Windows主机IIS7恢复实战
症状:administrator账号打不开c:/inetpub目录
原因:因为服务器被挂马,引起服务器异常所有的网页文件都放在c:/inetpub,于是造成网站全部崩溃
策略:挂起一块新磁盘作为系统,然后扫描磁盘杀死病毒和木马,恢复原磁盘的文件管理权限,切换到源磁盘启动
administrator账号打不开c:/inetpub目录,增加administrator账户,赋予完全权限,然后可以打开该目录
但此时iis打不开,根据提示需要打开was和w3svc
于是定位到计算机-》管理-》service-》world wide web publishing service-》start,出现下面的错误
这时我们需要打开另一个程序,windows process Acivation service->start结果出现下的错误。

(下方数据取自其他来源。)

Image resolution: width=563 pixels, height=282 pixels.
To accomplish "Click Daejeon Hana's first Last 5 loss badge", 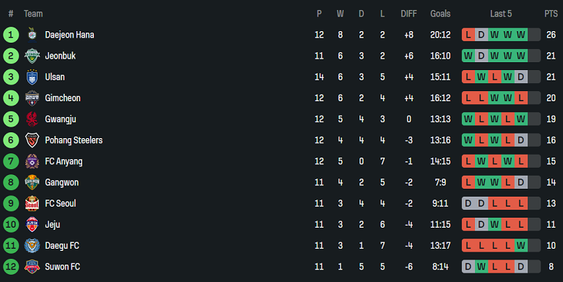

http://technet.microsoft.com/en-us/library/cc734935%28WS.10%29.aspx
微软官网给出下面的解决方案:
The Windows Process Activation Service (WAS) generates temporary application pool configuration
files that it stores in the %SystemDrive%inetpubtempappPoolsdirectory by default. If you change this
location, WAS may not be able to find the directory.
To resolve this issue, make sure that the appPools directory meets the following requirements:
· The directory must exist.
· The directory cannot be on a UNC path.
· The directory must be available to WAS and should have the following permissions:
o SYSTEM: Full Access
o Administrators: Full Access
o IIS_IUSRS: Read
执行上面的步骤之后,按倒序打开上面的服务,依次ok,于是服务器恢复正常。
经过此次宕机告诉我们服务器的安全防护是这么的重要。